I'd like to increase the performance of a specific usage of list and map, where the number of items has a hard limit in the order of 100000. The STL default allocator obviously isn't the best choice in this situation, since cleaning up all the thousands of small objects takes a very long time (>10sec!). Not to mention all the other potential issues.

So obviously to improve this I can preallocate the correct amount of memory to contain all of the list/map nodes. So far I've been able to implement a working version of the default allocator (by deriving from std::allocator_traits), that uses alloc/free for each node. But I'm struggling to find out how to modify this to allow for the "stateful" use of, for example, my very simple stack:

using namespace std;
class MemPoolStack
{
public:
    size_t Size;
    size_t Mult;
    size_t Total;
    size_t Top;
    size_t Last;
    unique_ptr<byte[]> Data;
    unique_ptr<size_t[]> Nexts;

    MemPoolStack(size_t size, size_t mult) :
        Size(size),
        Mult(mult),
        Total(size * mult),
        Top(0),
        Last(0),
        Data(new byte[Total]),
        Nexts(new size_t[Size])
    {
    }
    size_t& Next(size_t i)
    {
        return *(Nexts.get() + i);
    }
    void* Pop()
    {
        byte* p = nullptr;
        if(Top<Size)
        {
            p = Data.get() + (Top * Mult);
            bool last = (Top==Last);
            size_t next = last ? Top+1 : Next(Top);
            if(last) Next(Top) = next;
            Top = next;
            if(Top>Last) Last=Top;
        }
        else
        {
            p = nullptr;
        }
        return p;
    }
    bool Push(void* p)
    {
        ptrdiff_t diff = (byte*)p - Data.get();
        size_t index = ((size_t)diff / Mult);
        if(diff>=0 && index<Size)
        {
            Next(index) = Top;
            Top = index;
            return true;
        }
        return false;
    }
};

template <class T> struct MemPool
{
    typedef T value_type;
    MemPool() throw() {}
    template <class U> MemPool (const MemPool<U>&) throw() {}
    template <class U> struct rebind { typedef MemPool<U> other; }; //off-topic: why doesn't allocator_traits define this?
    T* allocate (size_t n) 
    {
        return static_cast<T*>(malloc(n*sizeof(T))); 
    }
    void deallocate (T* p, size_t n) 
    { 
        free(p); 
    }
};

template <class T, class U>
bool operator== (const MemPool<T>&, const MemPool<U>&) throw()
{return true;}

template <class T, class U>
bool operator!= (const MemPool<T>&, const MemPool<U>&) throw()
{return false;}

And I'm instantiating my list and map like this:

list<TKey, MemPool<TKey>> Keys;
map<TKey, MapType, less<TKey>, MemPool<MapType>> Map;

The MemPoolStack itself isn't really the issue here, it probably has bugs but it's just for example purposes. The point is that the MemPoolStack class stores a unique_ptr to the preallocated memory, and some other member variables.

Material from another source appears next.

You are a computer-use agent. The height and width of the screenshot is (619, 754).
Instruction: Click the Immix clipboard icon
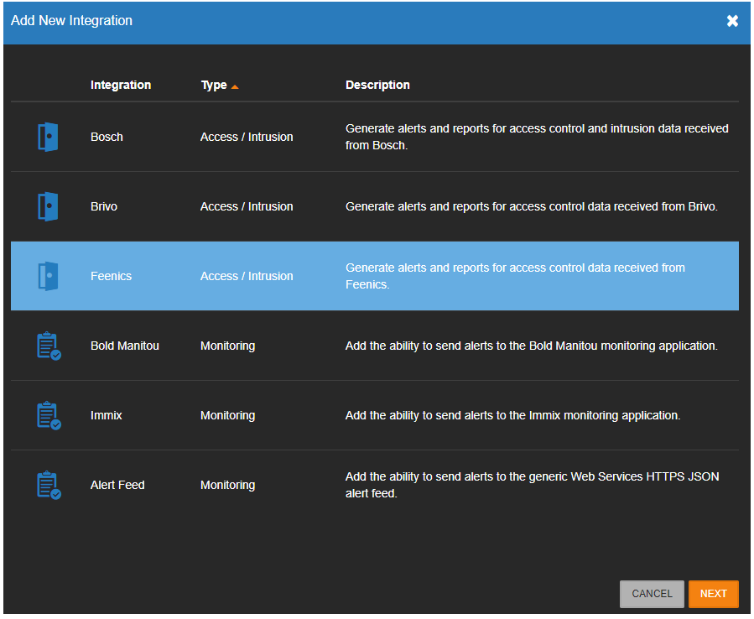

The problem there is that I need to have some reference to my MemPoolStack in the MemPool class, so that all the different ways that a Visual C++11 map or list can construct my allocator all end up with one MemPoolStack instance per list or map. Then I could use MemPoolStack::Pop() in MemPool::allocate(), and MemPoolStack::Push() in MemPool::deallocate().

I also need a way to initially construct my allocator, specifying the size. I tried putting a shared_ptr<MemPoolStack> in MemPool but it ended up getting lost when the list decided to call the allocator's default constructor...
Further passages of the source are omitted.